*** Material provided ***

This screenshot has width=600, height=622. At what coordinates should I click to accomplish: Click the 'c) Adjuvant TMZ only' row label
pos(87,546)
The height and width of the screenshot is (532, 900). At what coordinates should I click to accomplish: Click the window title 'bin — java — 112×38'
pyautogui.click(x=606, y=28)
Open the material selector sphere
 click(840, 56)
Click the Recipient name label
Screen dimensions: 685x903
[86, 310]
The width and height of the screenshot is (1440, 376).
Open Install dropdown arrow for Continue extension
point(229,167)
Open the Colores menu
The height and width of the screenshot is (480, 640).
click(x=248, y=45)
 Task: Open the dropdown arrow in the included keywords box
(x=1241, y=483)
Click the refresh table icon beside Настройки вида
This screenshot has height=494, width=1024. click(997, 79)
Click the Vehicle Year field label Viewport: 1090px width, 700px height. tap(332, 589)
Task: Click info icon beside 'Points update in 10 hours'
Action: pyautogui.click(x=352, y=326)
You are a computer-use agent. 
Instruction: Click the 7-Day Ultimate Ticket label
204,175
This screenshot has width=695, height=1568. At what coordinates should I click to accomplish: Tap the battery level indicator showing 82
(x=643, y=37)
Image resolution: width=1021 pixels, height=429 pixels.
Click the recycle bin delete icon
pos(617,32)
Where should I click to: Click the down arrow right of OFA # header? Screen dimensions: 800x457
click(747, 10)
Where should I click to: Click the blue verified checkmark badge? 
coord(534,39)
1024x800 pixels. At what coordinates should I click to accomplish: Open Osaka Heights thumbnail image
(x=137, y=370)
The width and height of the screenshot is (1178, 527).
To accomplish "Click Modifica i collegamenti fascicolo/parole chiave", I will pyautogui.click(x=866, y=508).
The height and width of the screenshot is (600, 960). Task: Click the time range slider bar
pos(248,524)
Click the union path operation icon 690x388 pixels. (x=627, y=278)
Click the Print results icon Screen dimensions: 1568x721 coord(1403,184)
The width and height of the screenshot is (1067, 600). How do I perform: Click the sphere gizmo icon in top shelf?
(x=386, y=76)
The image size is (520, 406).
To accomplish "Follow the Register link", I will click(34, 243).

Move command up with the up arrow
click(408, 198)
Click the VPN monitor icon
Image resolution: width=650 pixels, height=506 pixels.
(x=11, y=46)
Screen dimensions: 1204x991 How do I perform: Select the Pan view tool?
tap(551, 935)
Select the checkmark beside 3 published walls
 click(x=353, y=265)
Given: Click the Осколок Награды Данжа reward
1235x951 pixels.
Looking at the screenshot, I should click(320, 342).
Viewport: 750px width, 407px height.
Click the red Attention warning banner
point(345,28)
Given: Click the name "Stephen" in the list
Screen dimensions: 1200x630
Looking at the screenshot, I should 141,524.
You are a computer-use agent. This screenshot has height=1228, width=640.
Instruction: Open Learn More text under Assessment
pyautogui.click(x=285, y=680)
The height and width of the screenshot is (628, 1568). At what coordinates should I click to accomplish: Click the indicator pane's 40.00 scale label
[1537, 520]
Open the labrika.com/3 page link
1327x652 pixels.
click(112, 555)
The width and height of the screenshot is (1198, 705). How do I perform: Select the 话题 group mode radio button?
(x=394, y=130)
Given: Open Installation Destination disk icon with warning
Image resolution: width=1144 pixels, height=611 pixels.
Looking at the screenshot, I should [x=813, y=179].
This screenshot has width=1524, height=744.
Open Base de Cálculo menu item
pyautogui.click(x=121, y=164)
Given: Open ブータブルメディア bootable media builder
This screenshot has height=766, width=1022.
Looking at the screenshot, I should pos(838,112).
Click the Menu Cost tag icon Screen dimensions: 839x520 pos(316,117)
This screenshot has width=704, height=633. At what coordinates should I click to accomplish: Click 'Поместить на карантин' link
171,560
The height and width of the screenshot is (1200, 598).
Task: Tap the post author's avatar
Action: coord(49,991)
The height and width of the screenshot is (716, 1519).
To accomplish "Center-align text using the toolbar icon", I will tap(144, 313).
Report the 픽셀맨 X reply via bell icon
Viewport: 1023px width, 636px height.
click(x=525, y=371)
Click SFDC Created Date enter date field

*** End of Material provided ***

◆ What to work on
Using the line that contains "Click the Menu" as the first, reproduce each line exactly through the last line of the listing.

◆ Response box
Click the Menu Cost tag icon Screen dimensions: 839x520 pos(316,117)
This screenshot has width=704, height=633. At what coordinates should I click to accomplish: Click 'Поместить на карантин' link
171,560
The height and width of the screenshot is (1200, 598).
Task: Tap the post author's avatar
Action: coord(49,991)
The height and width of the screenshot is (716, 1519).
To accomplish "Center-align text using the toolbar icon", I will tap(144, 313).
Report the 픽셀맨 X reply via bell icon
Viewport: 1023px width, 636px height.
click(x=525, y=371)
Click SFDC Created Date enter date field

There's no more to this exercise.